Jenazah korban penembakan aparat keamanan di Enarotali, Paniai, 8 Desember 2014 (majalahselangkah.com) |
Jayapura,
Jubi – John Gobay meminta pihak Jakarta untuk tidak menggampangkan persoalan
yang terjadi di Papua, terutama insiden penembakan di Paniai yang menewaskan
lima orang.
“Kapan
Menkopolhukam ada datang bikin bakar batu dengan TNI, Polri dan Masyarakat di
sini (Paniai)? Tidak betul itu. Yang terjadi adalah Bupati Paniai memberikan
bantuan kepada keluarga korban. Memangnya Bupati yang tembak lima orang itu
kah?” tanya John Gobay, Ketua Dewan Adat Daerah (DAD) Paniai, saat dihubungi
Jubi, Selasa (16/12).
Menurut
Ketua Dewan Adat Paniai yang masih berada di Paniai saat ini,
Menkopolhukam, Tedjo Edhy Purdijatno, jangan memberikan pernyataan yang
tidak jelas kalau tidak tahu apa yang terjadi di Paniai, seperti pernyataannya
di beberapa media nasional, Selasa (16/12).
“Saya
tegaskan, tidak ada bakar batu sejak insiden penembakan itu terjadi. Di sini,
kami punya peradilan adat untuk selesaikan masalah ini,” tambah Gobay
Gobay
menegaskan, masyarakat Paniai belum menyampaikan tuntutan mereka kepada
Menkopolhukam, Panglima TNI maupun Kepala Kepolisian Republik Indonesia,
bagaimana bisa sudah ada penyelesaiannya?
“Kasus
penembakan ini belum selesai.
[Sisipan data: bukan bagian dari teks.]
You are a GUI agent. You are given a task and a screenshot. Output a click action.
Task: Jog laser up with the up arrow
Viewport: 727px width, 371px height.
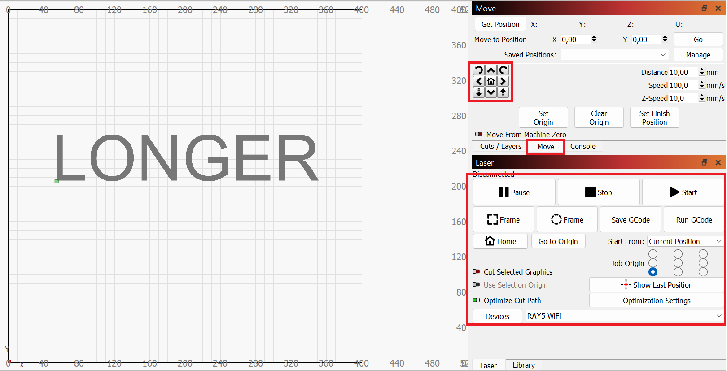491,70
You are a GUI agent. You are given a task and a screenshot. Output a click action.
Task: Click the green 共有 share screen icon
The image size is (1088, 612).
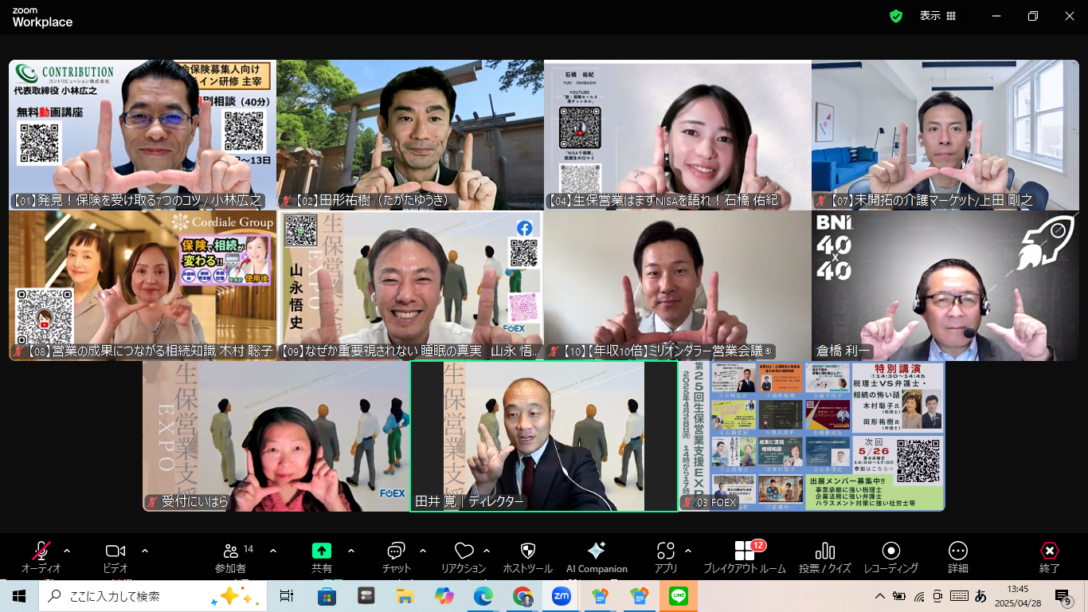(x=322, y=551)
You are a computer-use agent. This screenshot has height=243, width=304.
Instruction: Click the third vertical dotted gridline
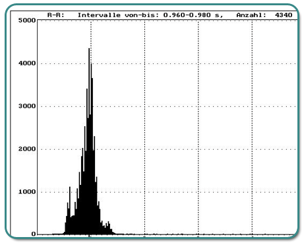[198, 127]
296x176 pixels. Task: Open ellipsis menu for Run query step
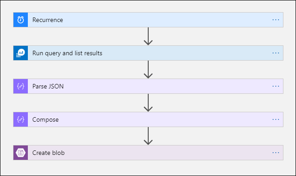point(276,53)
Kami minta Menkoplhukam ikut mendorong
dibentuknya tim pencari fakta dan KPP HAM daripada memberikan pernyataan yang
beliau sendiri paham.” ujar Gobay.
Menurut
Gobay, ia telah bertemu dengan Bupati Paniai, Hengki Kayame. Dalam pertemuannya
itu, Bupati minta agar semua pihak tidak saling menyalahkan, namun perlu dicari
siapa aktor utama kasus penembakan. Semua pihak dipersilahkan termasuk pihak
LSM dan gereja utk mengusut kasus Paniai, Senin 8 Desember lalu.
“Tanggapan
bupati, ini (penembakan di Paniai) adalah sebuah tindak kriminal dan
pelanggaran HAM berat terhadap anak sekolah dan masyarakat sipil di Paniai,”
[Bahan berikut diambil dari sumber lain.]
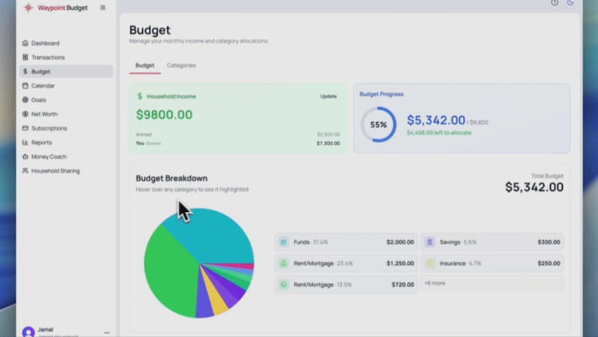The width and height of the screenshot is (598, 337).
Task: Open Money Coach in the sidebar
Action: (49, 157)
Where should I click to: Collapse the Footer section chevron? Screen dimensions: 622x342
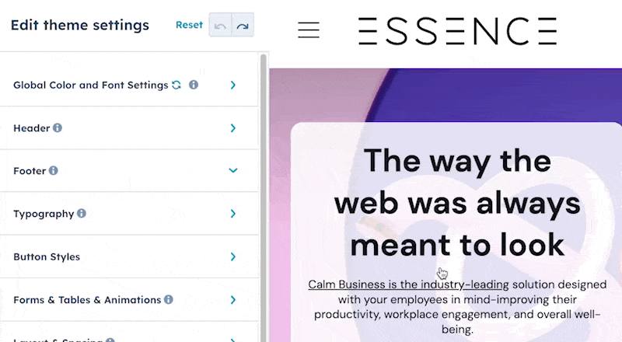click(233, 170)
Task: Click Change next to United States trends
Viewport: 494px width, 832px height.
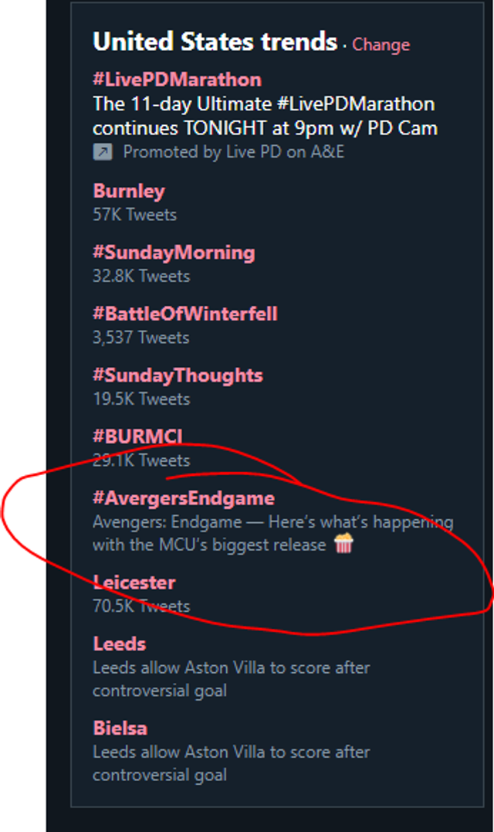Action: coord(381,45)

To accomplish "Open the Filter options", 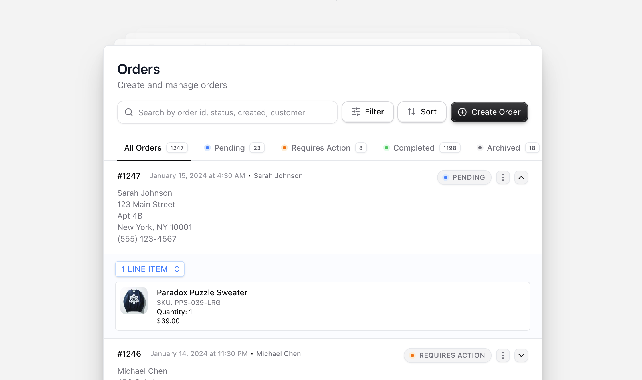I will 367,112.
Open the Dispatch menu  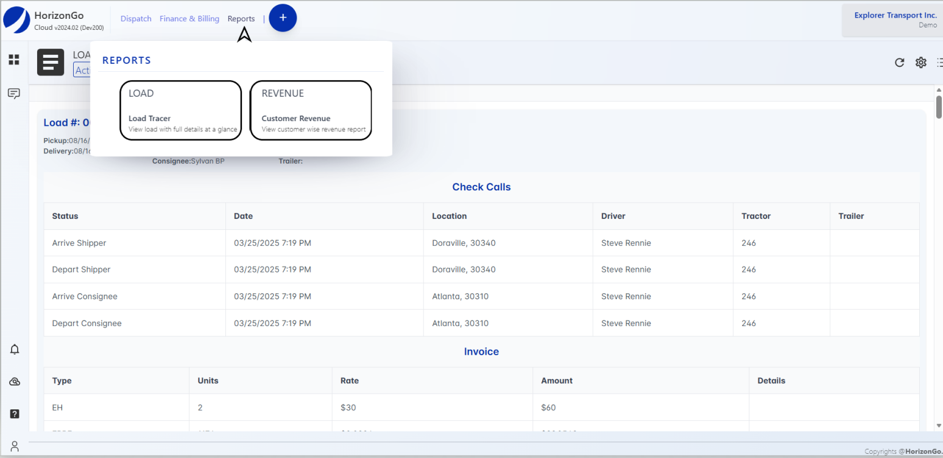pyautogui.click(x=136, y=19)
kata Gobay, menjelaskan pernyataan Bupati Paniai.
Terpisah,
ketua DPR Papua terpilih, Yunus Wonda, menanggapi pernyataan pihak Kepolisian
yang menolak disudutkan dalam kasus penembakan di Paniai, mengatakan pihaknya
tidak menyudutkan aparat keamanan, namun hanya mengingatkan agar lebih
mengedepankan pendekatan persuasif. Tidak dengan cara yang bisa membuat
jatuhnya korban jiwa.
“Kalau
ada tanggapan yang menyebut TNI dan Polri disudutkan, kami tidak menyudutkan.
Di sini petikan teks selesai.